The effects of atorvastatin on gluten-induced intestinal T cell responses in coeliac disease

Abstract

Various experimental models suggest that the cholesterol-lowering drugs statins may also modulate immune responses. Cellular level studies on human disorders are needed, however, to provide a rational basis for clinical testing of statins as immune therapy. Coeliac disease, a chronic small intestinal inflammation driven by HLA-DQ2 restricted mucosal T cells that are specific for ingested wheat gluten peptides, is in many ways ideal for this purpose. In addition, there is a need for alternative treatment to the gluten-free diet in this disorder. Here we have assessed the effects of atorvastatin on gluten-reactive T cells, dendritic cells and the coeliac mucosa by in vitro culture of biopsies.

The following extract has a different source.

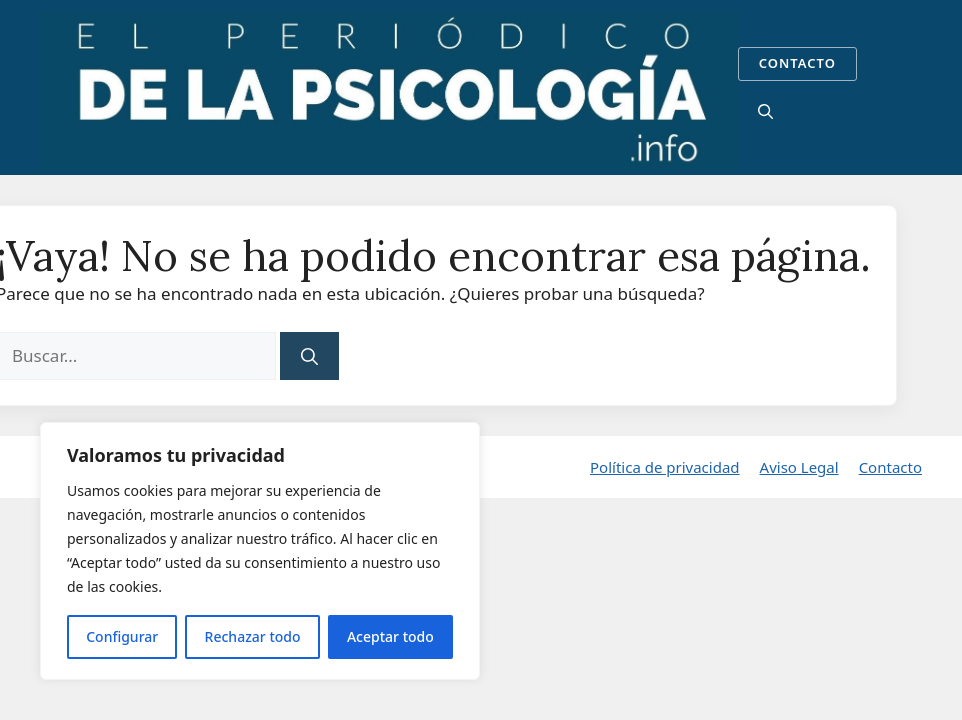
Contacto (890, 467)
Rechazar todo (253, 636)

Atorvastatin inhibited gluten-induced proliferation and specific cytokine production of human intestinal gluten-reactive T cell clones and lines. Dendritic cells exposed to atorvastatin displayed a reduced expression of the costimulatory molecule CD83 upon maturation with lipopolysaccharide. Incubation of intestinal biopsy specimens with atorvastatin in vitro, however, did not influence gluten-induced cytokine release. In conclusion, atorvastatin has specific effects on isolated gluten-reactive T cells and dendritic cells, but does not shut down the gluten-induced production of proinflammatory cytokines in intestinal biopsies.

Fig. 1

Atorvastatin effectively inhibits proliferation of T cell clones, but has less effect on cytokine secretion by the same T cells. (a) Four T cell clones were stimulated by anti-T cell receptor (TCR) α/β antibody coated onto plates in the presence of varying concentrations of atorvastatin. (b) Four T cell clones were stimulated by a B lymphoblastoid cell line (B-LCL) that had been incubated with tissue transglutaminase (TG2)-treated gluten in the presence of varying concentrations of atorvastatin in the presence or absence of mevalonolactone (100 µ M). Mean ± s.e.m. of duplicates. Proliferation and cytokine production was measured in the same experiment after 3 days. AS = atorvastatin (µM), M = mevalonolactone, ND = not done in the presence of both atorvastatin and mevalonolactone.

Fig. 2

Atorvastatin profoundly reduces proliferation and cytokine secretion of gluten-reactive polyclonal T cell lines. (a) Four T cell lines were stimulated by a B lymphoblastoid cell line (B-LCL) that had been incubated with tissue transglutaminase (TG2)-treated gluten in the presence of varying concentrations of atorvastatin (AS) in the presence or absence of mevalonolactone (100 µ M). Mean ± s.e.m. of duplicates.

Fig. 3

Effect of atorvastatin on T cell viability. Apoptosis of T cells was measured after 3 days of stimulation, at the same time as proliferation of the cells. Percentage of viable cells represent cells that were neither stained by annexin V nor by propidium iodide. Mean ± s.e.m. of five experiments. Atorvastatin did not induce significant apoptosis of the T cells (P > 0·9 in every group compared to samples without atorvastatin). Experiments were conducted on TCL437.1.3, TCC387.E9, TCC430.1.135 and TCC412.5.28 with gluten stimulation and on TCC430.1.135 also with anti-T cell receptor (TCR) α/β stimulation.

Fig. 4

Apoptosis and expression of CD83 and CD86 by dendritic cells in the presence of atorvastatin. Monocyte-derived dendritic cells were differentiated and matured by lipopolysaccharide (LPS) in the presence or absence of atorvastatin, assessed by FACS analysis. (a) Rate of apoptosis in immature (white bars) and mature (black bars) dendritic cells differentiated in the presence of varying concentrations of atorvastatin. Mean ± s.e. of three experiments. (b) Histogram of CD83 expression of mature dendritic cells, representative of seven experiments. P = 0·036. (c) Histogram of CD86 expression of mature dendritic cells, representative of four experiments.

Fig. 5

Concentrations of interferon (IFN)-γ, interleukin (IL)-2, tumour necrosis factor (TNF)-α, IL-10, and IL-5 in the supernatants of duodenal biopsies from coeliac patients incubated for 24 h in medium or 2 mg/ml gluten in the presence or absence of 10 µ M atorvastatin. Twelve biopsy specimens of seven patients are shown; individual markers designate specimens of the same patient. The horizontal lines represent the median.